Leaked Audio Tape: Court Orders Samuel Ofosu-Ampofo, Kwaku Boahen To Answer To Charges
The High Court in Accra has ordered the former National Chairman of the National Democratic Congress (NDC), Samuel Ofosu Ampofo, and a former Deputy Communications Officer, Anthony Kweku Boahen, to open their defence to charges.
The two were charged in 2019 with conspiracy to cause harm following a leaked audio tape in which they were alleged to have plotted to harm the Chairperson of the Electoral Commission and the Chairman of the Peace Council.
Both are also separately facing a charge of assault on a public officer, but have pleaded not guilty and been granted bail.
In the course of the trial, the prosecution called three witnesses to give evidence towards the proof of their various charges. But, after the closure of the prosecution’s case, the accused persons through their lawyers, each filed a submission of no case to answer on November 24, last year.
They contend that the prosecution’s witnesses were unable to prove the charges against them, so the court should acquit and discharge them.
Ruling on the submission of no case on Thursday, January 26, Justice Samuel Asiedu, now a Justice of the Supreme Court sitting as an additional High Court judge, said a prima facie case has been established against them by the prosecution.
According to the judge, there is evidence on the record in respect of the charges brought up against them, and the court is satisfied that, given the evidence before it, it is fit and proper that the accused persons are called upon to open their defence.
“The court has examined the evidence which has been placed before it by the prosecution vis-à-vis the charges which the accused persons are facing and the court has come to a conclusion that there is evidence on record in respect of the charges brought up against the accused persons.
“This is not the stage for the court to review the evidence and make pronouncements as to the guilt or innocence of the accused persons. The court is satisfied that given the evidence before it, it is fit and proper that the accused persons be called to enter upon their defence.
“In this regard, the court adopts the statement of the law espoused in Asamoah and Another vs. The Republic (supra) to the effect that: ‘There is no rule of law or procedure which gives an accused person the automatic right to make a submission of no case to answer at the close of the prosecution’s case in a criminal trial.
“In a summary trial, it is at the discretion of the Judge to determine whether or not a prima facie case has been made out against the accused persons, having regard to the evidence adduced.
“Where there is cogent evidence against the accused a trial Judge did not have to waste time inviting counsel for the accused to make a submission of no case…An appellate court only has to ascertain whether, at the close of evidence in support of the charge, a case was made out against the accused sufficiently to require him to open his defence.
“Furthermore, the standard of proof the prosecution bears at the stage of the trial before the appellants open their defence is not proof beyond a reasonable doubt. See Tsatsu Tsikata v The Republic [2003-2004] SCGLR 1068.”

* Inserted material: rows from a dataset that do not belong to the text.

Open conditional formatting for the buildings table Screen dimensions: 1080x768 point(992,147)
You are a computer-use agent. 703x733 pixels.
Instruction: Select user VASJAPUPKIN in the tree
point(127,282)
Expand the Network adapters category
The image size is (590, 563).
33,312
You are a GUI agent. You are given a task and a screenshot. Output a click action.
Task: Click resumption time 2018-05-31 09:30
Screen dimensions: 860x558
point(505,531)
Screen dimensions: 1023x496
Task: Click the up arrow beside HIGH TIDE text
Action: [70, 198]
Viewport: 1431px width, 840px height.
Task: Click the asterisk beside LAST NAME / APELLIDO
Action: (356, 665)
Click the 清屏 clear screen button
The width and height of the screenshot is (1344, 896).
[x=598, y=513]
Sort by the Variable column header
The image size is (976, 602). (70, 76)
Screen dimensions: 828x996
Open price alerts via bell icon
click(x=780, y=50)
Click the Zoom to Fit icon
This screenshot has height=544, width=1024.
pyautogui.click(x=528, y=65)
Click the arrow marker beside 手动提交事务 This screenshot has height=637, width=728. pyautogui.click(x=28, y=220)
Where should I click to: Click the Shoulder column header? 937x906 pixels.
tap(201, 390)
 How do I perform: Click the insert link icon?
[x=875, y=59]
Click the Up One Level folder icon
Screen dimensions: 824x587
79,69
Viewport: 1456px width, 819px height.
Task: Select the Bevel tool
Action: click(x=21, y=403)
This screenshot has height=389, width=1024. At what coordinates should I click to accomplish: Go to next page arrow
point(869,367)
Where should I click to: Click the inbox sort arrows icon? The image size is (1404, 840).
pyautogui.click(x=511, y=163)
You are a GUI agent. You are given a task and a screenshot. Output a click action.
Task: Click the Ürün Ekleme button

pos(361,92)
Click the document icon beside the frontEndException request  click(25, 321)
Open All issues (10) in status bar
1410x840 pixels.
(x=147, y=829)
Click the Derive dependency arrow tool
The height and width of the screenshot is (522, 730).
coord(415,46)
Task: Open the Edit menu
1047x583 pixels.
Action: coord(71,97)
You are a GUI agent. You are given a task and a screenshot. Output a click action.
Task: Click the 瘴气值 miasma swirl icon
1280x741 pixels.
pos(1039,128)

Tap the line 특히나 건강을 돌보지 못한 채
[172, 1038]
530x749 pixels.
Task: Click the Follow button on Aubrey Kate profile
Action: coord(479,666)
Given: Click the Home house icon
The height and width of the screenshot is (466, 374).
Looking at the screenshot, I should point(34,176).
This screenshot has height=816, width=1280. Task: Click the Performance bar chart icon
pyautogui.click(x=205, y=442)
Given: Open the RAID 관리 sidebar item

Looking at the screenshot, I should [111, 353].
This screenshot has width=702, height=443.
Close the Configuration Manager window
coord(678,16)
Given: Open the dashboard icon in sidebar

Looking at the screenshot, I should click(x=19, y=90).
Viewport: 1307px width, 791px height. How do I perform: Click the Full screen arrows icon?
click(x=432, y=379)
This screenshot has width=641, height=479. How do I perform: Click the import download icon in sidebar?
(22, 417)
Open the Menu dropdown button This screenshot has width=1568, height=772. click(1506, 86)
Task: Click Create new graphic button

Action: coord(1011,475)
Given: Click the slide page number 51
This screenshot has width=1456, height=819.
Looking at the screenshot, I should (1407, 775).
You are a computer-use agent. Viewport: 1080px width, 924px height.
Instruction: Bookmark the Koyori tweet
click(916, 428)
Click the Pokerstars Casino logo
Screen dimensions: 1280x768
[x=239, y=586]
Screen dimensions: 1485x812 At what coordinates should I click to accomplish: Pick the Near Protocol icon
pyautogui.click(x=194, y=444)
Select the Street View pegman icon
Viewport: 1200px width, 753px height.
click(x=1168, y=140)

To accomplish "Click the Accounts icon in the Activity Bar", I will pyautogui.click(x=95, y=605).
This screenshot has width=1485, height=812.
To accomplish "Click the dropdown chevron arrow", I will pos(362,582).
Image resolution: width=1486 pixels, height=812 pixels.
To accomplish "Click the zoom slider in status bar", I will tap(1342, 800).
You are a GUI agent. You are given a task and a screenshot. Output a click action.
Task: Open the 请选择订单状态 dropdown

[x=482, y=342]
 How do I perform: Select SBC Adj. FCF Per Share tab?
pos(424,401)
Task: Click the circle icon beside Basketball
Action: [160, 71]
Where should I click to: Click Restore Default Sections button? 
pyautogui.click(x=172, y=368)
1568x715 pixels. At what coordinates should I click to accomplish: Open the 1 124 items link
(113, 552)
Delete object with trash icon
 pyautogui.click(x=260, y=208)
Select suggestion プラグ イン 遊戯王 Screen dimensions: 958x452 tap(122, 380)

“For the above reasons, the court said, “the submission of no case to answer is hereby overruled. The accused persons shall open their defence accordingly.”
The accused persons have been charged with the offence of conspiracy to cause harm contrary to sections 23(1) and 69 of the Criminal Offences Act, 1960, (Act 29), as amended. This charge appears in count one of the charge sheet.
The 1st accused has also been charged, in count two, with the offence of assault on a public officer contrary to section 205(a) of the Criminal Offences Act, 1960, (Act 29). Likewise, the 2nd accused has also been charged.